MARY AGNES CAREY: Do you have any sense that the administration is going to broaden the religious employer definition? 

SISTER CAROL KEEHAN: Well it's not really broadening it. It's actually using one that's already in federal law.  ... You know Mary Agnes, I always hate it when people make great statements, and I'm the victim of it often, of what I think or what I'll do or what I'm going to do. And honestly I don't want to speak for the administration.

The purpose of a comment period is to give your best advice for what fixes the problem best, and we know that there’s the very strong contingent of folks who feel very strongly that every woman in this country should have access to contraceptives without any co-pay. We also know a fairly substantial viewpoint in the country is that religious organizations make a special contribution.

And so we tried to give our best advice on how both perspectives could be accommodated without walking over the other. We remain as committed as we ever were to the Affordable Care Act and to the preventive services. We think this is a huge step forward for women who are low-income. And it’s a huge step forward even for the economics of health care, because you catch a problem early, often times you save a life.

We believe from a human perspective, as well as from an economic perspective, no barriers to preventive services is superb for this country. We just don't want to participate in this one particular preventive service. 

MARY AGNES CAREY: The bishops' position was always very clear against a compromise. How did their stance influence the Catholic Hospital Association's position on the issue? 

SISTER CAROL KEEHAN: We're part of the church. They have a very broad religious liberty agenda; CHA has a more focused [agenda], because we're not part of a lot of the other issues. We don't speak for the church, but we are part of the church.

We have to speak for our members. We formed our health reform position based on the teachings of the church around life and the dignity of people. And you look at the bishops' statements, and you look at the statements of the pope, and they all talk about the importance of health care for everybody. But we don't speak for the church, and we don't address a lot of the broader issues that the church is looking at right now, because we don't have the expertise. Our expertise is in the health care arena.

■ What you need to do ■
(a) From the Keehan interview, repeat word for word the passage starting at "SISTER CAROL KEEHAN: We're" and ending at "are part of the church.".
(b) Answer these questions using the Keehan interview:
(i) Whom does Keehan call low-income beneficiaries of a huge step forward?
(ii) Whom does Keehan say she does not want to speak for?
(iii) In what area does Keehan say the association's expertise lies?
(c) Write the next part of the Keehan interview, picking up after its final sentence.

■ Given data ■

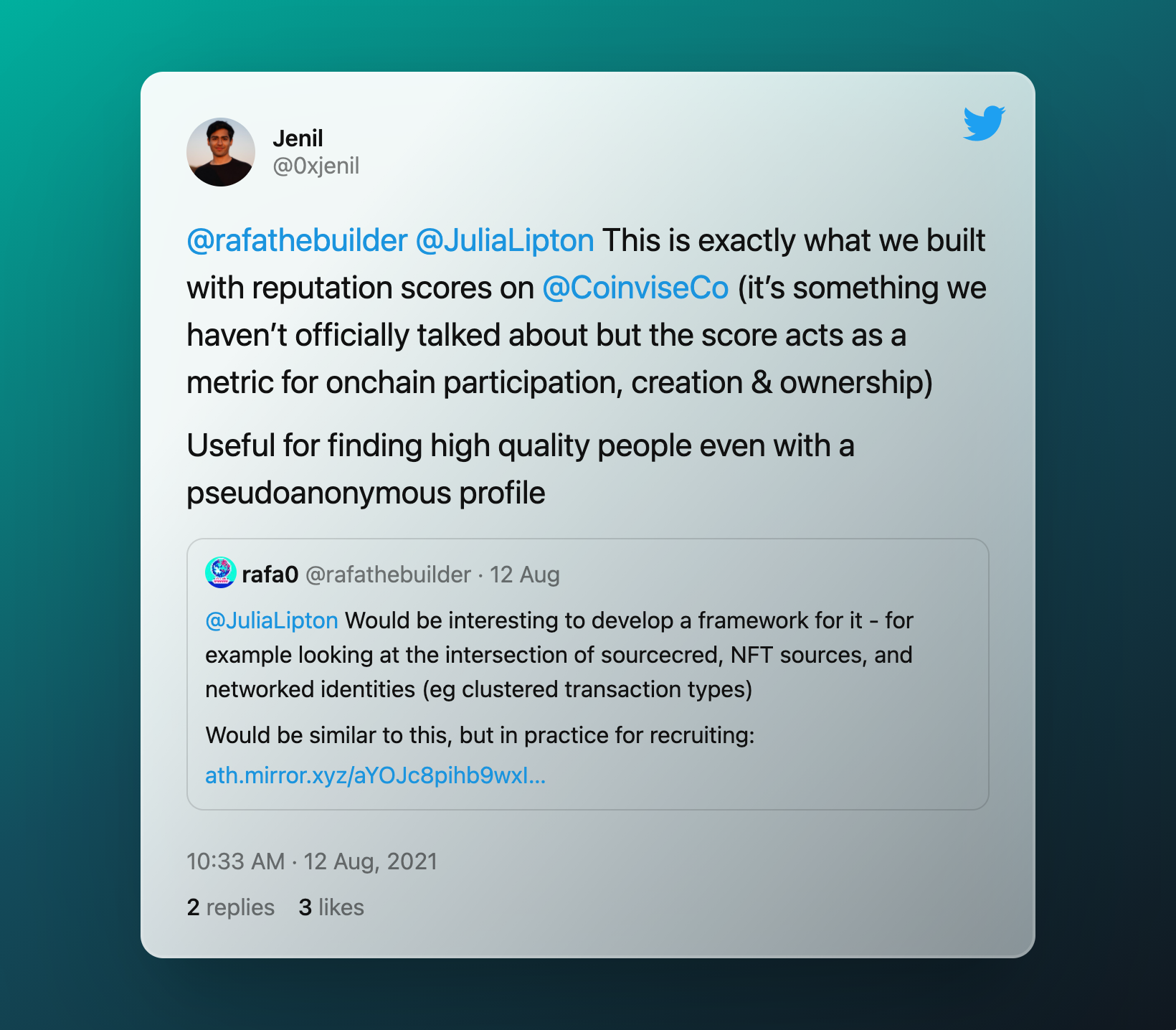Click "Would be similar to this" line
Image resolution: width=1176 pixels, height=1030 pixels.
[x=480, y=735]
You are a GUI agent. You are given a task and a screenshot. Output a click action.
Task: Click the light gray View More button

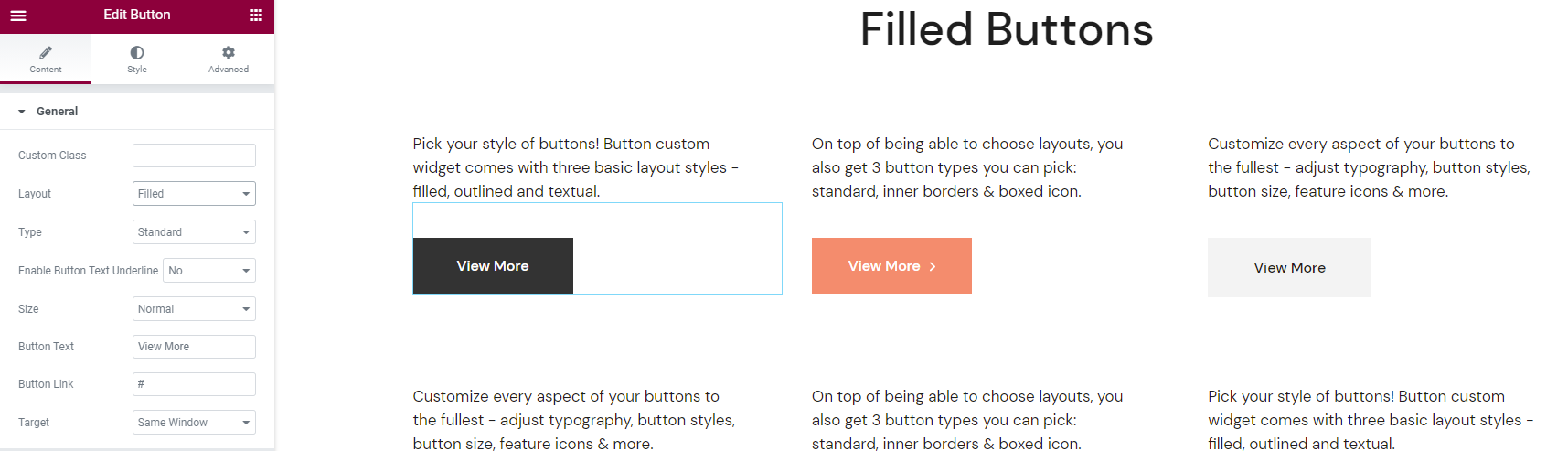(x=1289, y=268)
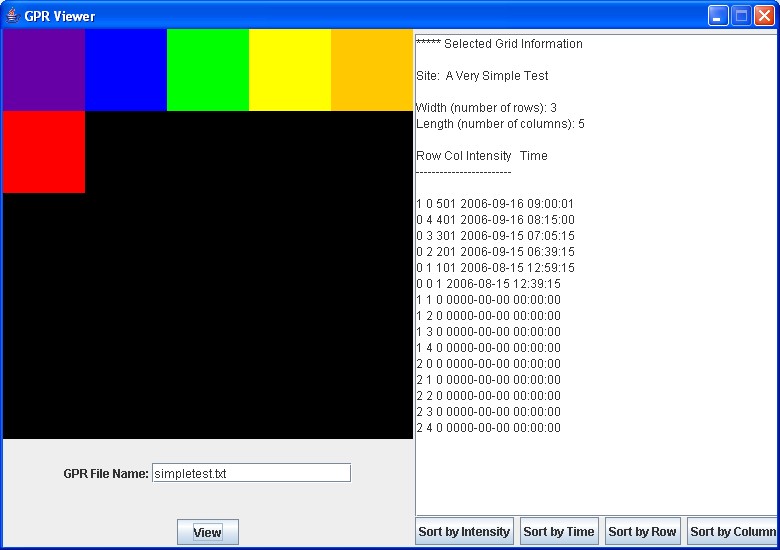Click the Sort by Time button

pyautogui.click(x=558, y=532)
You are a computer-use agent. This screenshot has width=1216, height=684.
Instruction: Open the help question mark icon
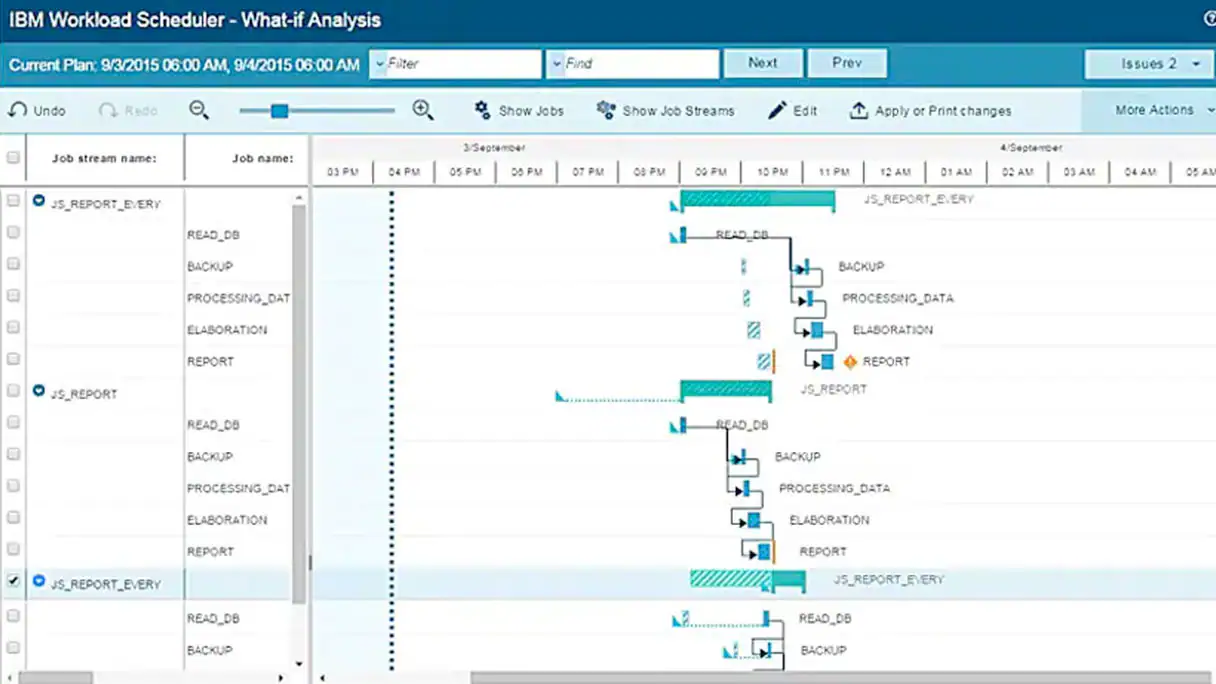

■ Answers by item ■
(a)
SISTER CAROL KEEHAN: We're part of the church. They have a very broad religious liberty agenda; CHA has a more focused [agenda], because we're not part of a lot of the other issues. We don't speak for the church, but we are part of the church.

(b)
(i) Women who are low-income.
(ii) The administration.
(iii) The health care arena.

(c)
MARY AGNES CAREY: So there's been no pressure by the bishops to get you to shift course on this particular issue of the compromise on contraception?

SISTER CAROL KEEHAN: They would love to see everybody saying exactly the same thing on the issue. And they understand that, quite frankly, we are where we are on it because we're trying to work closely to get it changed. They're working in one way, and we're working in another.

But I would say we worry -- and they worry -- that people can portray us as at cross-purposes, when we really are not.

MARY AGNES CAREY: Your members represent the largest group of nonprofit health care providers in the nation. And often hospitals in a rural area will be the only major employer for miles. So what about the nurses or the technicians who work at one of your facilities if they're not Catholic?  

SISTER CAROL KEEHAN: That's why in our letter we have said very clearly, give it to them through a government program. We're not suggesting anything that would prevent them from getting contraceptive coverage. And we're not saying only do it to the non-Catholics. We're saying if you want everybody to have complete access, fine. But do it through a government program. 

MARY AGNES CAREY: Do you think this debate over contraception provisions in the health law has been a distraction for the Catholic Church? Why isn't the church embracing provisions in the law that would cover more people: the subsidies, the exchanges, the Medicaid expansion? 

SISTER CAROL KEEHAN: I certainly think there are many people in the church that are embracing [these provisions]. And you haven't heard the bishops ask to have it repealed. And you certainly know that CHA has been pounding the pavement like crazy, and we're the arm of the church for health care.